What is expected:
Rewrite the listing from the line with "Where should I click to: Toggle" to the line with "Looking at the screenshot, I should [33, 33].", changing "Screen dimensions" to "Display size" and leaving everything else as it is. Return only those lines.

Exercise input:
===
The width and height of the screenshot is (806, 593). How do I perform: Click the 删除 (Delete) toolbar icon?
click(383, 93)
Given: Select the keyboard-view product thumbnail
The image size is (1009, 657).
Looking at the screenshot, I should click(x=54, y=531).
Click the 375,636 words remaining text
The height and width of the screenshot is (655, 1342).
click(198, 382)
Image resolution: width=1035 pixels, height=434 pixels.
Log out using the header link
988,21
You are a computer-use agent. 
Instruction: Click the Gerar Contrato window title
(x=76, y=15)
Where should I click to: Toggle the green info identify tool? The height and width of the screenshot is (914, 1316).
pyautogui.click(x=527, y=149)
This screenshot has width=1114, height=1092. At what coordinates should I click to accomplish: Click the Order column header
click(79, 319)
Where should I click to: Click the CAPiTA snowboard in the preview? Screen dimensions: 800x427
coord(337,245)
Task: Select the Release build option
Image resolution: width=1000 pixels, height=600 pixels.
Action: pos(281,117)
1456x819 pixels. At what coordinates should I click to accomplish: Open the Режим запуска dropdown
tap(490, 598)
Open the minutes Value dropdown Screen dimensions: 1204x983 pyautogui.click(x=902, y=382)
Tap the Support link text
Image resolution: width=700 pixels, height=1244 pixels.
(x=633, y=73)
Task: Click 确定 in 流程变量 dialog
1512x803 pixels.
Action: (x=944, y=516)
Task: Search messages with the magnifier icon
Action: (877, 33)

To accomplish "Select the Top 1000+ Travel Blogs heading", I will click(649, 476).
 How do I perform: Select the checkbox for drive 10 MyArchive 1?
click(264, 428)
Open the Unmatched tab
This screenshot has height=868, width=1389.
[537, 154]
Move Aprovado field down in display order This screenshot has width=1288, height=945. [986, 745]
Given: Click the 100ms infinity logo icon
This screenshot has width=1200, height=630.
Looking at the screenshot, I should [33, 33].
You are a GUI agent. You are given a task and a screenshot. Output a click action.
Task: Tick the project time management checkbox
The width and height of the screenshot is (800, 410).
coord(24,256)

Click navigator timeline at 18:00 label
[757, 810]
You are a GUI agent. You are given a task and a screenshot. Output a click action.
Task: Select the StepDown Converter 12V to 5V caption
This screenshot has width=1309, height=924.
===
Exercise response:
Where should I click to: Toggle the green info identify tool? The height and width of the screenshot is (914, 1316).
pyautogui.click(x=527, y=149)
This screenshot has width=1114, height=1092. At what coordinates should I click to accomplish: Click the Order column header
click(79, 319)
Where should I click to: Click the CAPiTA snowboard in the preview? Display size: 800x427
coord(337,245)
Task: Select the Release build option
Image resolution: width=1000 pixels, height=600 pixels.
Action: pos(281,117)
1456x819 pixels. At what coordinates should I click to accomplish: Open the Режим запуска dropdown
tap(490, 598)
Open the minutes Value dropdown Display size: 1204x983 pyautogui.click(x=902, y=382)
Tap the Support link text
Image resolution: width=700 pixels, height=1244 pixels.
(x=633, y=73)
Task: Click 确定 in 流程变量 dialog
1512x803 pixels.
Action: (x=944, y=516)
Task: Search messages with the magnifier icon
Action: (877, 33)

To accomplish "Select the Top 1000+ Travel Blogs heading", I will click(649, 476).
 How do I perform: Select the checkbox for drive 10 MyArchive 1?
click(264, 428)
Open the Unmatched tab
This screenshot has height=868, width=1389.
[537, 154]
Move Aprovado field down in display order This screenshot has width=1288, height=945. [986, 745]
Given: Click the 100ms infinity logo icon
This screenshot has width=1200, height=630.
Looking at the screenshot, I should [33, 33].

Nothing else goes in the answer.